What is your background?
I grew up in Portland, Oregon. I did my undergraduate work at Oregon State University and my PhD work at the University of Colorado. Before coming to UW–Madison, I was a postdoc at Oregon State University.
How did you get into your field of research?
I grew up spending time outdoors while camping, fishing and boating with family and friends. I always had a passion for biology from a young age. I kept many pets in the house including marine and freshwater fishes, reptiles and amphibians. I also grew tropical plants in a greenhouse when I was young. My parents encouraged these interests, which eventually shaped my career goal to become an ecologist.
What is the main goal of your current research program?
My research focuses on understanding the links between environmental change, species interactions and ecosystem function in freshwaters. I often work on parasites and invasive species, which can present pressing challenges to management and conservation of freshwater resources.
What attracted you to UW–Madison?
The top-notch collection of freshwater scientists was a huge draw. I also found the town to be a great place to live.
What was your first visit to campus like?
It was my first time ever in Wisconsin. I remember the friendly people, sunny and cold weather, and being enamored by Lake Mendota.
Favorite place on campus?
Probably the Babcock Dairy Store near my office (great sandwiches!). The Union Terrace is difficult to beat after work as well.
What are you most enjoying so far about working here?
Stimulating interactions with colleagues have been a highlight thus far.
Do you feel your work relates in any way to the Wisconsin Idea? If so, please describe how.
My work focuses on freshwater ecosystems, which play profound roles in Wisconsin and throughout the globe. Freshwater ecosystems support local Wisconsin economies via tourism and recreation, provide water for agriculture and drinking, help alleviate challenges from excess nutrient inputs and pollution, all while supporting biodiversity that contributes in myriad ways to our quality of life. At the same, our growing population often strains freshwater ecosystems in ways that require creative solutions from multiple stakeholders beyond the UW–Madison campus. Conducting research that can be applied to freshwater challenges in Wisconsin is a prime example of the Wisconsin Idea in action.

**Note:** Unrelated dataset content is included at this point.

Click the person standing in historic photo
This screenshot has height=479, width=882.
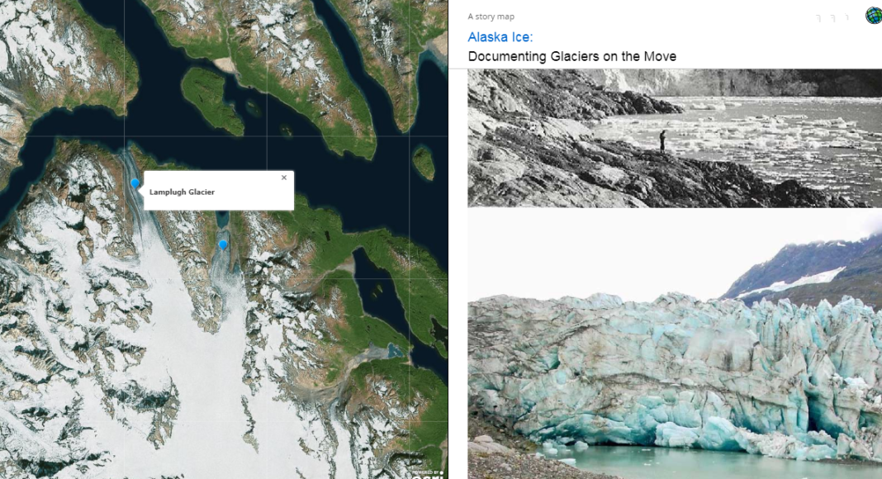662,140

What’s something interesting about your area of expertise you can share that will make us sound smarter at parties?
I have studied parasites called trematodes that have amazing life cycles, often involving a freshwater snail, an aquatic invertebrate or fish, and predatory birds or mammals. Swimmers itch is something that Wisconsin residents often deal with at lakes in the summertime, and it is caused by a trematode parasite that inadvertently burrows into human skin, instead of the legs and feet of mergansers or ducks, which are its natural hosts.
What are you hobbies and other interests?
I enjoy biking, fishing, boating, good food and walking our dog along Lake Monona near our home.